Raw records:
#####
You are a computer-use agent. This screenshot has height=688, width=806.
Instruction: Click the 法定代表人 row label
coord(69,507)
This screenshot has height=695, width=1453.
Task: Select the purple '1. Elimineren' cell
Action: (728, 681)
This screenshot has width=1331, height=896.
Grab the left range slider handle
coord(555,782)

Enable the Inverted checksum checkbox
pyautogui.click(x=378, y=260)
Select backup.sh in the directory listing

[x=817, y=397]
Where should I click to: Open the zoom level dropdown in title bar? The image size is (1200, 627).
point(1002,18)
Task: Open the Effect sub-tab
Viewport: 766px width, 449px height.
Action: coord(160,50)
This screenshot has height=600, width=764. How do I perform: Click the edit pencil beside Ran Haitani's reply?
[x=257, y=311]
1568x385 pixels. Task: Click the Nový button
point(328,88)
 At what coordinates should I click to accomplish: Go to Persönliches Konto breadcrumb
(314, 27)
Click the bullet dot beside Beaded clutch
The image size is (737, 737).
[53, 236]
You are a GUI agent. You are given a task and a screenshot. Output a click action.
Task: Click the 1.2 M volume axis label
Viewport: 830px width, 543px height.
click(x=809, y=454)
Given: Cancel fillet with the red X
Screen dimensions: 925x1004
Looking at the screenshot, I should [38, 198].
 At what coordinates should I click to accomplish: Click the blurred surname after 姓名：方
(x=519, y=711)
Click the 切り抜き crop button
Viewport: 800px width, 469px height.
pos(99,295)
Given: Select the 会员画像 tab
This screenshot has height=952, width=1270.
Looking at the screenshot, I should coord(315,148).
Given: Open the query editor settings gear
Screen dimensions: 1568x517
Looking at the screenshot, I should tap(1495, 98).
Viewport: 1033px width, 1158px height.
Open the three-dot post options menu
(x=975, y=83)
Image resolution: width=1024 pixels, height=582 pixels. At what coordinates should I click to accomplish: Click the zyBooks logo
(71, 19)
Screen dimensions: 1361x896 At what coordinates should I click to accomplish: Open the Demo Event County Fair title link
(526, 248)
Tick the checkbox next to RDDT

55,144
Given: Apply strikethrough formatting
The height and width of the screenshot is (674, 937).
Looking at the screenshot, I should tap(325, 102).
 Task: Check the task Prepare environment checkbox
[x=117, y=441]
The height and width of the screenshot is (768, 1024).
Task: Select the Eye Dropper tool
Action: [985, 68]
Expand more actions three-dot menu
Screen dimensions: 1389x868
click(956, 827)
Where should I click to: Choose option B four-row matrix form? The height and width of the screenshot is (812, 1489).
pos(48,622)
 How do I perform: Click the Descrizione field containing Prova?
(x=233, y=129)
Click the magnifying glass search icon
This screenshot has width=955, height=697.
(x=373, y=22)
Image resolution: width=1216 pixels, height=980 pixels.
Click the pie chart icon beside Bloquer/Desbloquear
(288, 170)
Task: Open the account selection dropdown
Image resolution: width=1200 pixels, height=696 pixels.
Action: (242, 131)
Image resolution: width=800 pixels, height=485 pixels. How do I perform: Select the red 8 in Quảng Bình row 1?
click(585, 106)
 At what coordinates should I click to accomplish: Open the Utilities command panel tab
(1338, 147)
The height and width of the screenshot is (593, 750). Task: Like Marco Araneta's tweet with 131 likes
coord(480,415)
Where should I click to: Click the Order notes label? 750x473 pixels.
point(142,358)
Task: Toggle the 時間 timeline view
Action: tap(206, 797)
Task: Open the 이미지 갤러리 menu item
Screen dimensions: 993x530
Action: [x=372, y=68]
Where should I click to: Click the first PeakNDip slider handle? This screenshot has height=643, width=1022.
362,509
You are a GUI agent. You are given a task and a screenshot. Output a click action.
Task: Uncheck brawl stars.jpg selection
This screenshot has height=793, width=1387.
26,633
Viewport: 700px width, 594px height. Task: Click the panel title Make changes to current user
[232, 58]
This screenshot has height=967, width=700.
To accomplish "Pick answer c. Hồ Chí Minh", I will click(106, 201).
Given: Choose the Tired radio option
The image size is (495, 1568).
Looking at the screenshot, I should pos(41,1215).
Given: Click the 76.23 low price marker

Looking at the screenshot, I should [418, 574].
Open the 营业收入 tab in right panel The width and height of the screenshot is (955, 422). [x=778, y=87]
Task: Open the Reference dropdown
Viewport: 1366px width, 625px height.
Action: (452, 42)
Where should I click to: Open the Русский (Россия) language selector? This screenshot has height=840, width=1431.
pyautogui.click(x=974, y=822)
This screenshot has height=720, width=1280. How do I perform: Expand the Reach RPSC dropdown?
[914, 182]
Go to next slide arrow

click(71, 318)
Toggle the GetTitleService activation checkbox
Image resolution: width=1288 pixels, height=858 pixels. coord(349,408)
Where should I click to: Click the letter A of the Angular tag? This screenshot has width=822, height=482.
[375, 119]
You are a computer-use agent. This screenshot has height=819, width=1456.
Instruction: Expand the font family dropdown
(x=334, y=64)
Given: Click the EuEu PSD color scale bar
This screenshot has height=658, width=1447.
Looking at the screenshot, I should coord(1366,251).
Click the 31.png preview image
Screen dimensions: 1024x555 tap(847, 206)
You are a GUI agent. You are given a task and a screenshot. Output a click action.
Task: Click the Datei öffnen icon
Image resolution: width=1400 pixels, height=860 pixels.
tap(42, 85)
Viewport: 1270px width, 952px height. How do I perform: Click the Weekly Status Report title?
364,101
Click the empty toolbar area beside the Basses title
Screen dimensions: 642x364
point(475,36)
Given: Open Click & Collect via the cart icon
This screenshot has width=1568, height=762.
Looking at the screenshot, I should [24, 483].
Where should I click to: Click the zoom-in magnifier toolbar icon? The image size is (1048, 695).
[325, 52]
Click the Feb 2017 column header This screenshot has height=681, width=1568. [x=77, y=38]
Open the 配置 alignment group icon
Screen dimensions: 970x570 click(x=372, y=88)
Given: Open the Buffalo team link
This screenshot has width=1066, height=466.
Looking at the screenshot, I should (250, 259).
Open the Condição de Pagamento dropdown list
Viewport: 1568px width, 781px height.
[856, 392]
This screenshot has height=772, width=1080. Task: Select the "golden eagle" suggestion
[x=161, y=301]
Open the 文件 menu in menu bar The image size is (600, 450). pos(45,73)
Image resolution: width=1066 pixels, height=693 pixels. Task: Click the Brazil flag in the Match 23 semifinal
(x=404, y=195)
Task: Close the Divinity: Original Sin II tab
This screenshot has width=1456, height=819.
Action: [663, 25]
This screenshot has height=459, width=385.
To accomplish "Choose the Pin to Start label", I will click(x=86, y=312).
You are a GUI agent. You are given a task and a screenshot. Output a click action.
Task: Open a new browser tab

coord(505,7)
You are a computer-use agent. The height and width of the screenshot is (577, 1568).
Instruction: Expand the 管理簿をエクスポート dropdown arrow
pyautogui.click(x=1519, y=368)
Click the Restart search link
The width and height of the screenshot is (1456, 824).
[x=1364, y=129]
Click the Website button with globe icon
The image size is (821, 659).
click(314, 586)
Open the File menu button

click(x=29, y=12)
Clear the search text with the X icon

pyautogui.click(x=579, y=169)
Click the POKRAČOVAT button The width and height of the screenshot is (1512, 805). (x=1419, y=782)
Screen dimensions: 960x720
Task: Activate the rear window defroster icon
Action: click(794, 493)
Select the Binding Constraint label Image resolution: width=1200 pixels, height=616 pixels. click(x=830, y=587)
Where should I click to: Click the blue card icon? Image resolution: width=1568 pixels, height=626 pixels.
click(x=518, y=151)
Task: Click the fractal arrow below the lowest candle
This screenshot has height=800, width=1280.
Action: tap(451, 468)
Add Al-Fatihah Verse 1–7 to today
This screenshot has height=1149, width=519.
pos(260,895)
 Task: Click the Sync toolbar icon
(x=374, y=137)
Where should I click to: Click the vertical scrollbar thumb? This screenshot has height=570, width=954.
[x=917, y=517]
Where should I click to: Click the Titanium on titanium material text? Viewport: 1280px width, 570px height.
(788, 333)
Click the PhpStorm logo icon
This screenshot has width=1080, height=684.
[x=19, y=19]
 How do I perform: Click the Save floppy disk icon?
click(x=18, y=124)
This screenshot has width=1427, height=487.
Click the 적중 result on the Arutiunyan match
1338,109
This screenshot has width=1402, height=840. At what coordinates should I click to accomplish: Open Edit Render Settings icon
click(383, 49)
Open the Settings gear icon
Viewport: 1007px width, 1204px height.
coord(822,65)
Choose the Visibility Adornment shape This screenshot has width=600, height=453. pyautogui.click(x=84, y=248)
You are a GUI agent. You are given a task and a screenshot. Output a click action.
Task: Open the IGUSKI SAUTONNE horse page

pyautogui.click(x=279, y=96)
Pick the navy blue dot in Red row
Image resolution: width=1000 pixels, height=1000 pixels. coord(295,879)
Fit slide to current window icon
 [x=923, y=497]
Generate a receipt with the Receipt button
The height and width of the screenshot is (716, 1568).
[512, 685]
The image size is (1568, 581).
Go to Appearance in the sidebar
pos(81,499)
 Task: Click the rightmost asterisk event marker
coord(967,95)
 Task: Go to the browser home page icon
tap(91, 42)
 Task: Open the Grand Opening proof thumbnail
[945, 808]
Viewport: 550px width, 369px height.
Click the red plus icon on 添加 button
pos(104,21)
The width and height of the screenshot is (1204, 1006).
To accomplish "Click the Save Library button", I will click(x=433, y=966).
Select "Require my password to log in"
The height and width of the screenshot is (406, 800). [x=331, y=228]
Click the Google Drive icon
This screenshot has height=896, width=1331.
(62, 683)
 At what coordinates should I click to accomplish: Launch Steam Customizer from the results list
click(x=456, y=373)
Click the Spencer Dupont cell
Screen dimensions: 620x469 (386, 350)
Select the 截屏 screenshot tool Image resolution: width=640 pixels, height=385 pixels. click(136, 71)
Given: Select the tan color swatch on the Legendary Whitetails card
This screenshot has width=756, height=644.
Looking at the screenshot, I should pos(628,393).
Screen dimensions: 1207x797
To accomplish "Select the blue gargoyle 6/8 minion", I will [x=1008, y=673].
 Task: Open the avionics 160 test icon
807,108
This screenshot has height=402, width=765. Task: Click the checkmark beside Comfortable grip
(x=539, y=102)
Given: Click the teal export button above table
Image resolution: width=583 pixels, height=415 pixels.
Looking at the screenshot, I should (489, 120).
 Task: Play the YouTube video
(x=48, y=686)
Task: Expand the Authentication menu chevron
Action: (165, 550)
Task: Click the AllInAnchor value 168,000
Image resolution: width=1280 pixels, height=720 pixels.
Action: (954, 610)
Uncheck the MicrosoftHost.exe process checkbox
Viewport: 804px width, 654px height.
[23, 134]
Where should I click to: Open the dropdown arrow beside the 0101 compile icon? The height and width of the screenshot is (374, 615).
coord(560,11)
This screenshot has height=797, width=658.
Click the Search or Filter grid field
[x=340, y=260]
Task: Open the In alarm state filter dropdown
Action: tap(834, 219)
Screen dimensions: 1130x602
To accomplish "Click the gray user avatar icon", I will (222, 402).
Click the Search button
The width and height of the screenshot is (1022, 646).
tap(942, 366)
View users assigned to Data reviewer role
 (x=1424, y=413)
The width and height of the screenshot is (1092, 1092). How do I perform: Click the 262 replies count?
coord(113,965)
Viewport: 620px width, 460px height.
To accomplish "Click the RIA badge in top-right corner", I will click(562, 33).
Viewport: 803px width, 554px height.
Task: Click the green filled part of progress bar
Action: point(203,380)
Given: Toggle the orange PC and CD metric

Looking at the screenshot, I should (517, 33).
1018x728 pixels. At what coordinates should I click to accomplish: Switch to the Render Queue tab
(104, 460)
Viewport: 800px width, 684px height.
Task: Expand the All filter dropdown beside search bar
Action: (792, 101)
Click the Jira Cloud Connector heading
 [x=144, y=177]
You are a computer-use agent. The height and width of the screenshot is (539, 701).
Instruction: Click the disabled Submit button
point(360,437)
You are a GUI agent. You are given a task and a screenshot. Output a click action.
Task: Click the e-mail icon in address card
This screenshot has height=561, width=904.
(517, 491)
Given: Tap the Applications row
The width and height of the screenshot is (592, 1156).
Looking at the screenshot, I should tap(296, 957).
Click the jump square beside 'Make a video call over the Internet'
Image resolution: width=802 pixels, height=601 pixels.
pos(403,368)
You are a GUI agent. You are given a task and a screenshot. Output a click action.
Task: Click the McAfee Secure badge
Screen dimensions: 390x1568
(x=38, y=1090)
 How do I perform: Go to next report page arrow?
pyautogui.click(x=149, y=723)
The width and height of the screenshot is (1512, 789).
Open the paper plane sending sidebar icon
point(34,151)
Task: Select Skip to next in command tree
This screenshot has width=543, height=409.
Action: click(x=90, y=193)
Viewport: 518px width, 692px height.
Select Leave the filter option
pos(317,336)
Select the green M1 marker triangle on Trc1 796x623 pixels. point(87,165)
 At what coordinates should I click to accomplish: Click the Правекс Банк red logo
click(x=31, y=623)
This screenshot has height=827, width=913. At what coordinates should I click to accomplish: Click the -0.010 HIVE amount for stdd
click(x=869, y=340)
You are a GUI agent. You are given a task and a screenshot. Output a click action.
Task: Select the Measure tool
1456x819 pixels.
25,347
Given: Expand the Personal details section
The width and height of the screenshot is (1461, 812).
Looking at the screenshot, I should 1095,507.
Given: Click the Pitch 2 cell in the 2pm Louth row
#####
Rewrite the entries starting at the first line and ending at the line containing "coord(555,782)", replacing "row label" with "row header" and leaving everything else unchanged.

--- Expected output ---
You are a computer-use agent. This screenshot has height=688, width=806.
Instruction: Click the 法定代表人 row header
coord(69,507)
This screenshot has height=695, width=1453.
Task: Select the purple '1. Elimineren' cell
Action: (728, 681)
This screenshot has width=1331, height=896.
Grab the left range slider handle
coord(555,782)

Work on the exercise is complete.